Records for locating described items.

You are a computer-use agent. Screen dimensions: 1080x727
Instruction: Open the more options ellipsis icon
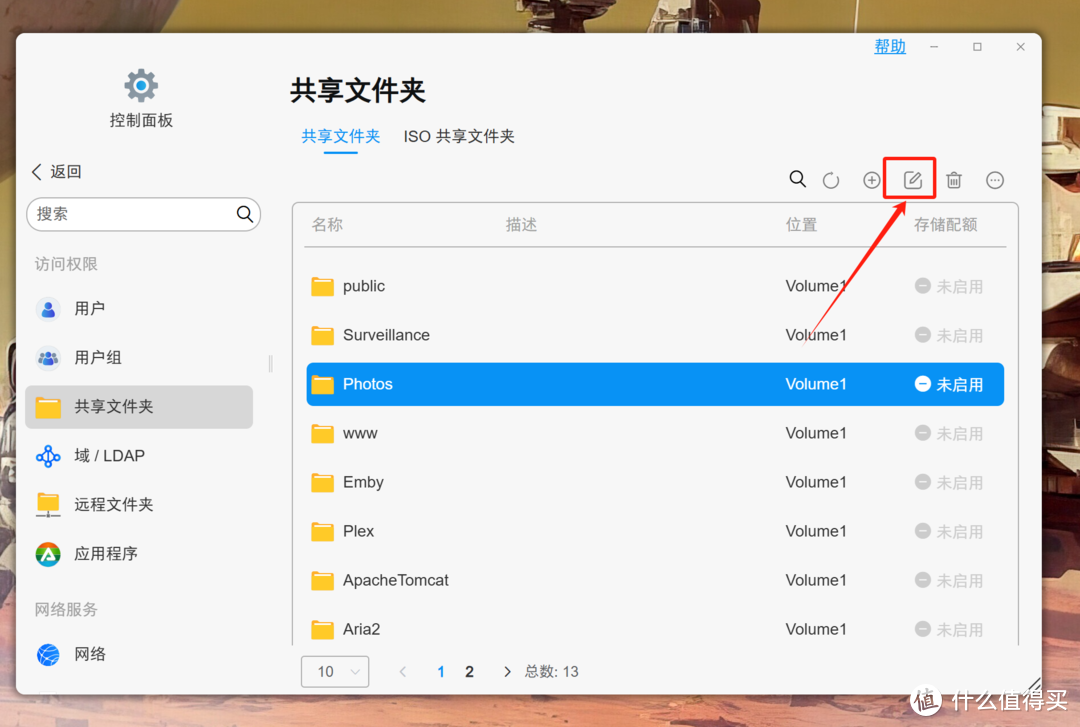[994, 180]
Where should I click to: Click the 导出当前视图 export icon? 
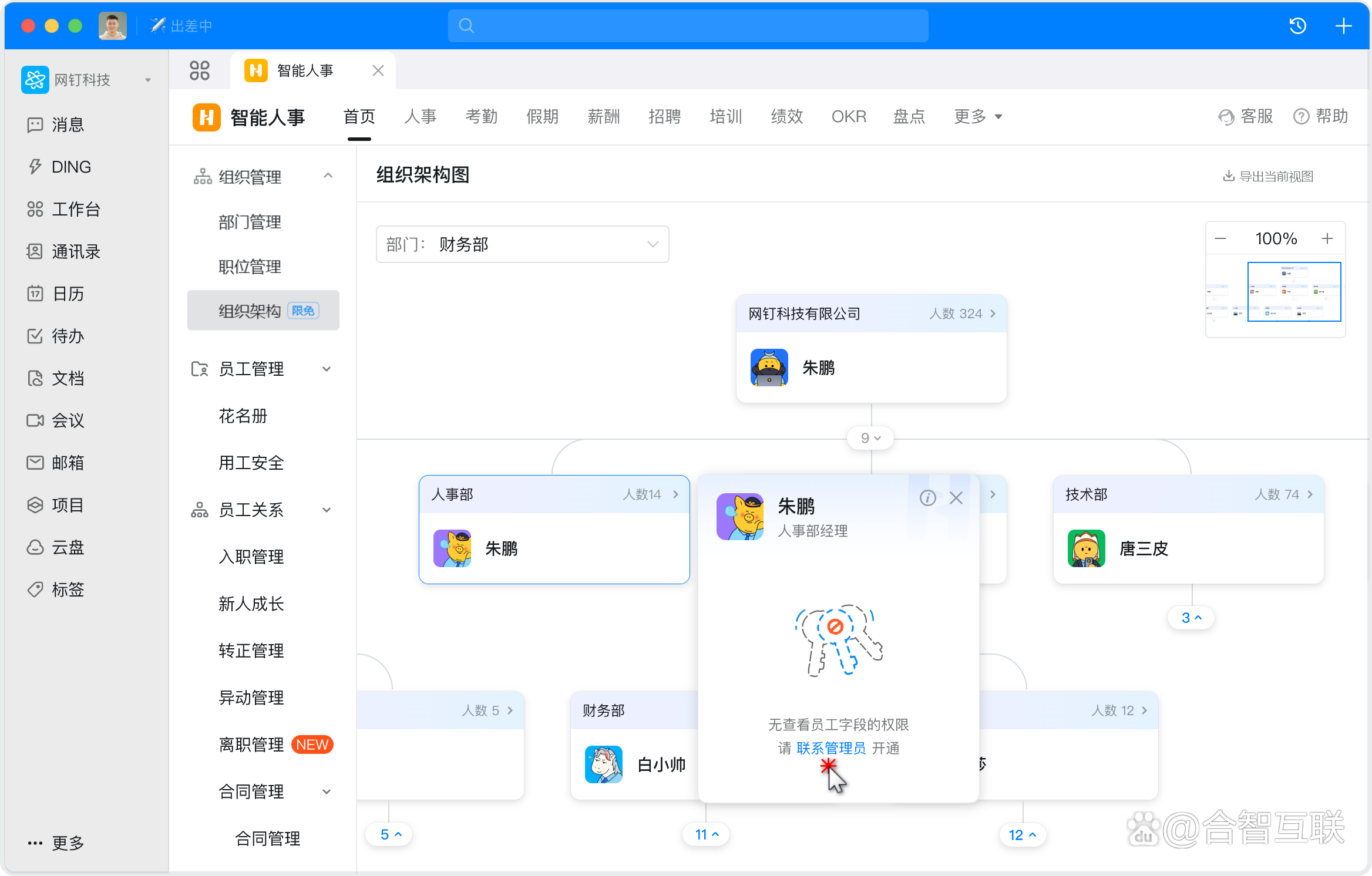tap(1229, 175)
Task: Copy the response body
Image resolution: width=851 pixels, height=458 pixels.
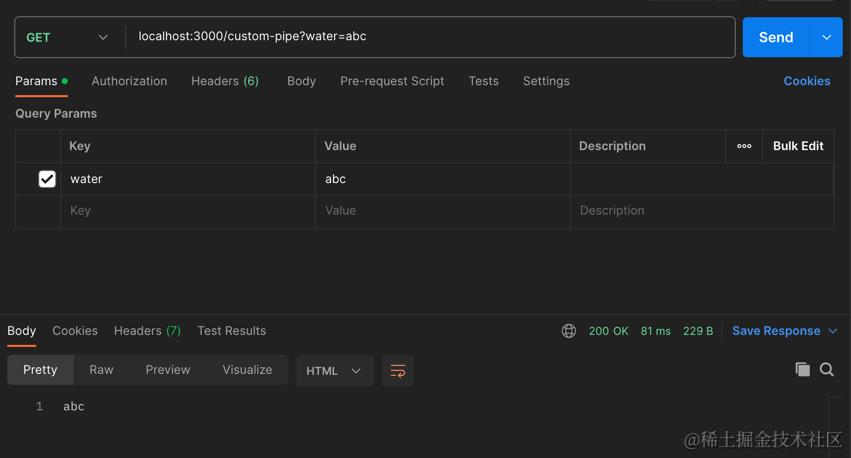Action: [x=802, y=370]
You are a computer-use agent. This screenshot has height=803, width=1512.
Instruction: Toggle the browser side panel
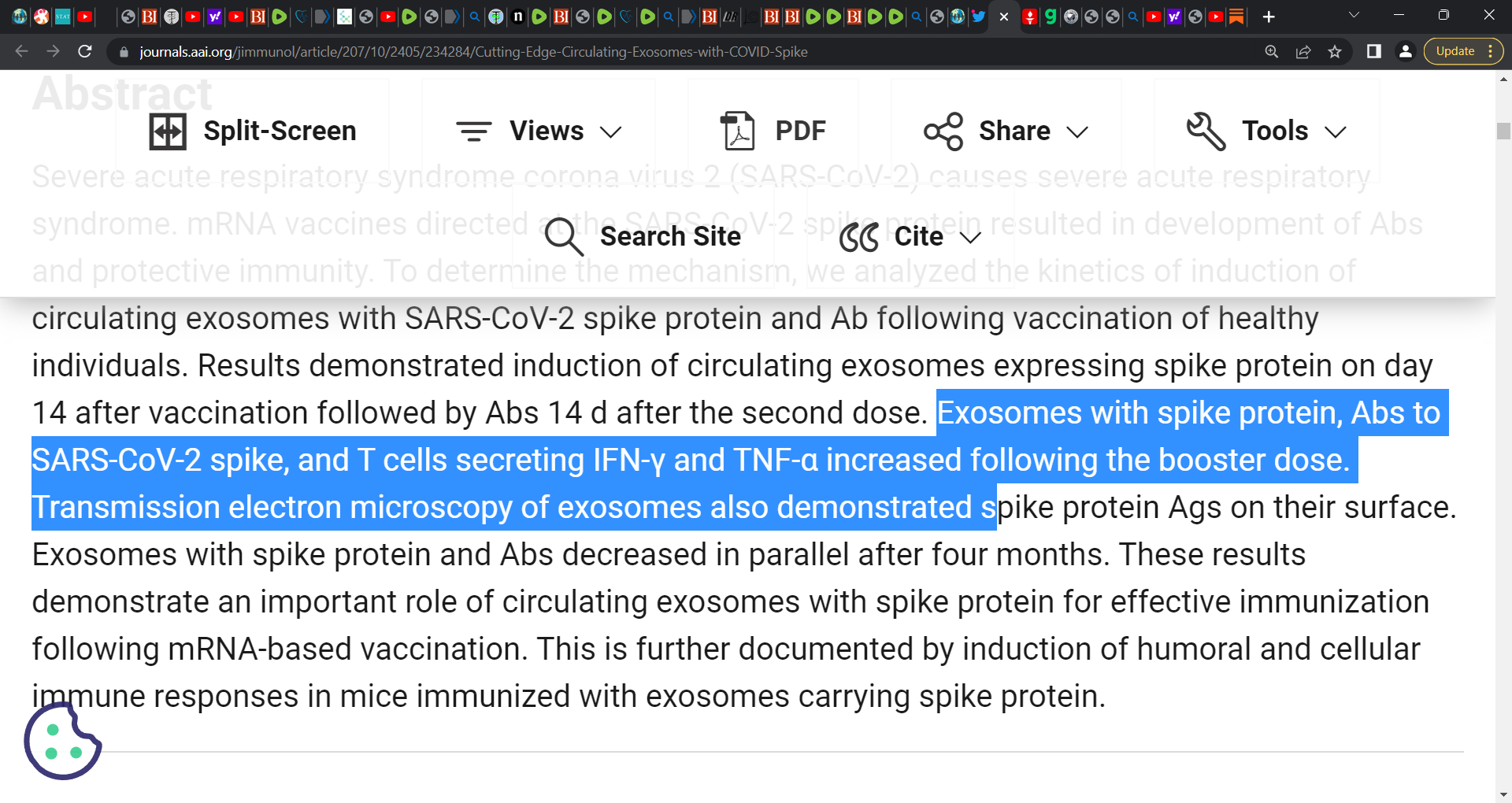(x=1374, y=52)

REQUEST.
Arrange the material from the line containing "You are a computer-use agent. This" through the end as a Markdown table with the columns "Row" and "Line", one numbered row per line, skipping blank lines. Leave the pictures out.

OUTPUT FOR THIS TASK.
| Row | Line |
|---|---|
| 1 | You are a computer-use agent. This screenshot has height=803, width=1512. |
| 2 | Instruction: Toggle the browser side panel |
| 3 | (x=1374, y=52) |